Friday, August 19, 2011

metamorphasis

I'm in the thick of my routine identity crisis.  Every couple of months I seem to take a stark look at my life and find myself wanting.  Lately I'm feeling painfully aware of all the childhood longings of mine that I gave up on all too easily.  I'm not very stubborn.  And I avoid confrontation like a plague.  This makes for one wishy-washy, peaceable, but perpetually disappointed lady.  I suppose I'm finally feeling old enough to put up a fight for getting what I want out of my life.  Only not older in a "grown up" way, older in a, "holy cow, I'm running out of time!" way.  It's far less pleasant.

gentleman and me

 So I've been "cleaning house" and finding solutions.  It's amazing how much work it is to find solutions when half of those solutions involve "who's going to watch my kids so I can______".  I purged most of my google reader to curb my internet time spending (in hopes of directing that time elsewhere), and am (yet again) working on some concise and direct mission statements and goals.  I've only got one life to live, and yet the dang thing seems to be perpetually wiggling out of my control.  I know I can't control most things, and I need to be flexible above all.  (Pretty sure that was the first and most pressing lesson I got out of motherhood)  But I've also got to take as much charge as I can and be a person who makes things happen.
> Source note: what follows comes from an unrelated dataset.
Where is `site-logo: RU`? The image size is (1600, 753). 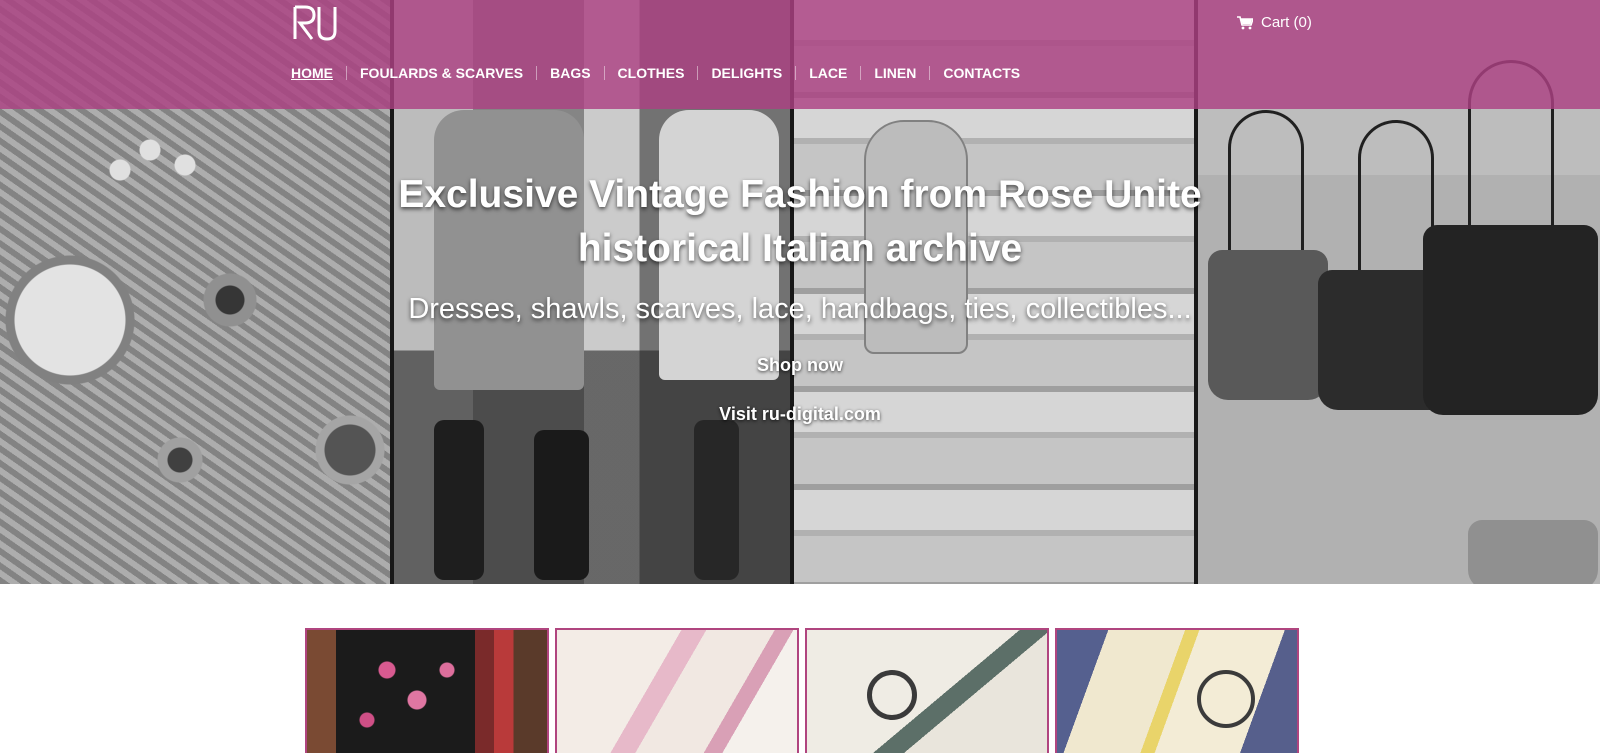
site-logo: RU is located at coordinates (315, 22).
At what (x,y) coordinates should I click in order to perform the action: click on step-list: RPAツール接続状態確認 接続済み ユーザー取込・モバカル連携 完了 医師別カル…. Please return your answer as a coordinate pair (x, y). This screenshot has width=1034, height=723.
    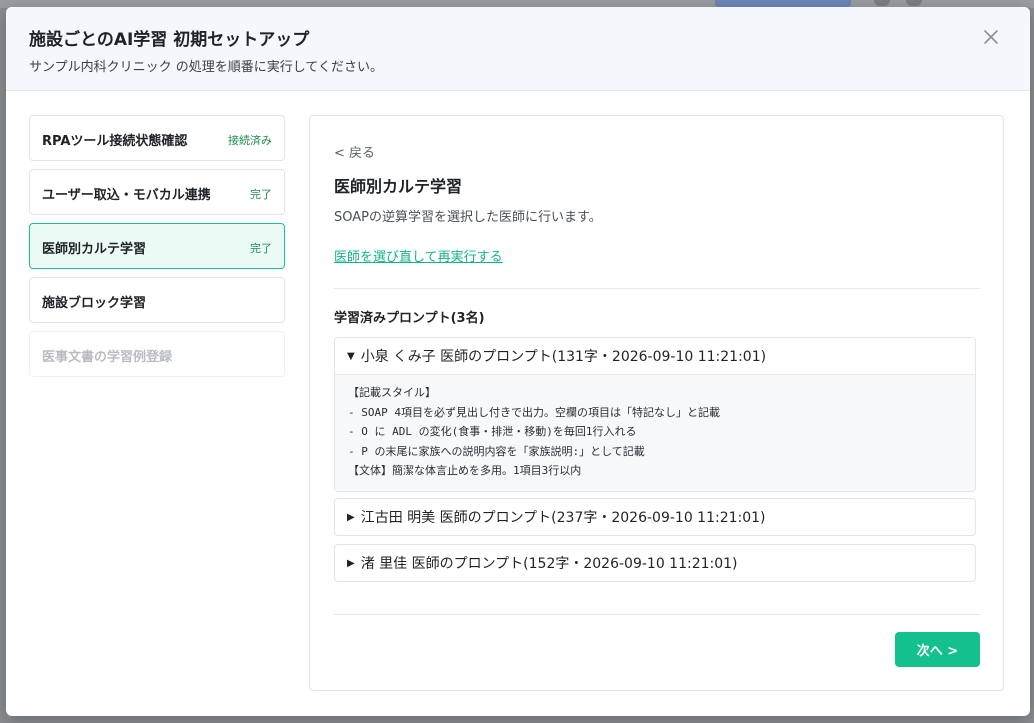
    Looking at the image, I should click on (157, 250).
Because in my world, friends, things just do not happen by themselves.  Not the serendipitous types of things anyway.  And when I want something, I have to want it with incredible tenacity to actually see it happen.

Patience, perseverence, and focus.  I think of the three I have patience down best.  The other two are next on my "to develop" list.

Please tell me I am not alone in this habit of regularly stumbling into critical self-evaluation?  Hopefully someday I will be able to feel a bit better about what I see.  I just need a backbone.